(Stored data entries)
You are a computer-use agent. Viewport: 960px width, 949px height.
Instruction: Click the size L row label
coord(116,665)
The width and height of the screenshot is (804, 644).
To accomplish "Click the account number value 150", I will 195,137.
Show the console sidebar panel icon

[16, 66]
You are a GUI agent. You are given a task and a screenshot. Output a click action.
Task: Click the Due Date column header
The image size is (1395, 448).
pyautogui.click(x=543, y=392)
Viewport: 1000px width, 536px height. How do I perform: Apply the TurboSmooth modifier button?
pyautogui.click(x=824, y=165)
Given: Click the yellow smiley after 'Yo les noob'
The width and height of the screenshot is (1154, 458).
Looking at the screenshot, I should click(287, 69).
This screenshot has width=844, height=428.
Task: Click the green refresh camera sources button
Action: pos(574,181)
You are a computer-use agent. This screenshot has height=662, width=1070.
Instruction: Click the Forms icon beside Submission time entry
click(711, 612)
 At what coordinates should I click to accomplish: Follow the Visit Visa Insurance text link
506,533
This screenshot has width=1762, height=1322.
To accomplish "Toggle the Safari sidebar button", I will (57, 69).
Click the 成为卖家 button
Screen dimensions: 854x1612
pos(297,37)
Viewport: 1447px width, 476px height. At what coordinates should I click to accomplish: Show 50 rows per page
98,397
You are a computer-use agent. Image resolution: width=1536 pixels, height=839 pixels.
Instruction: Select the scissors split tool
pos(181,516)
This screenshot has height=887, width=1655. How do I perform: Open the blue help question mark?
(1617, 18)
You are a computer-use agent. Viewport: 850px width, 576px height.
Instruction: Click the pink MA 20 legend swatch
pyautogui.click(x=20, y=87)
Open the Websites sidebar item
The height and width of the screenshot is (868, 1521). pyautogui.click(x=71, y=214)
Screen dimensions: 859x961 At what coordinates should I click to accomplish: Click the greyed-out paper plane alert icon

Your task:
Given the records above, return exactly the lines starting at the line containing "You are a computer-use agent. Image" and ending at the line containing "You are a computer-use agent. Viewport: 850px", including both.

Response:
You are a computer-use agent. Image resolution: width=1536 pixels, height=839 pixels.
Instruction: Select the scissors split tool
pos(181,516)
This screenshot has height=887, width=1655. How do I perform: Open the blue help question mark?
(1617, 18)
You are a computer-use agent. Viewport: 850px width, 576px height.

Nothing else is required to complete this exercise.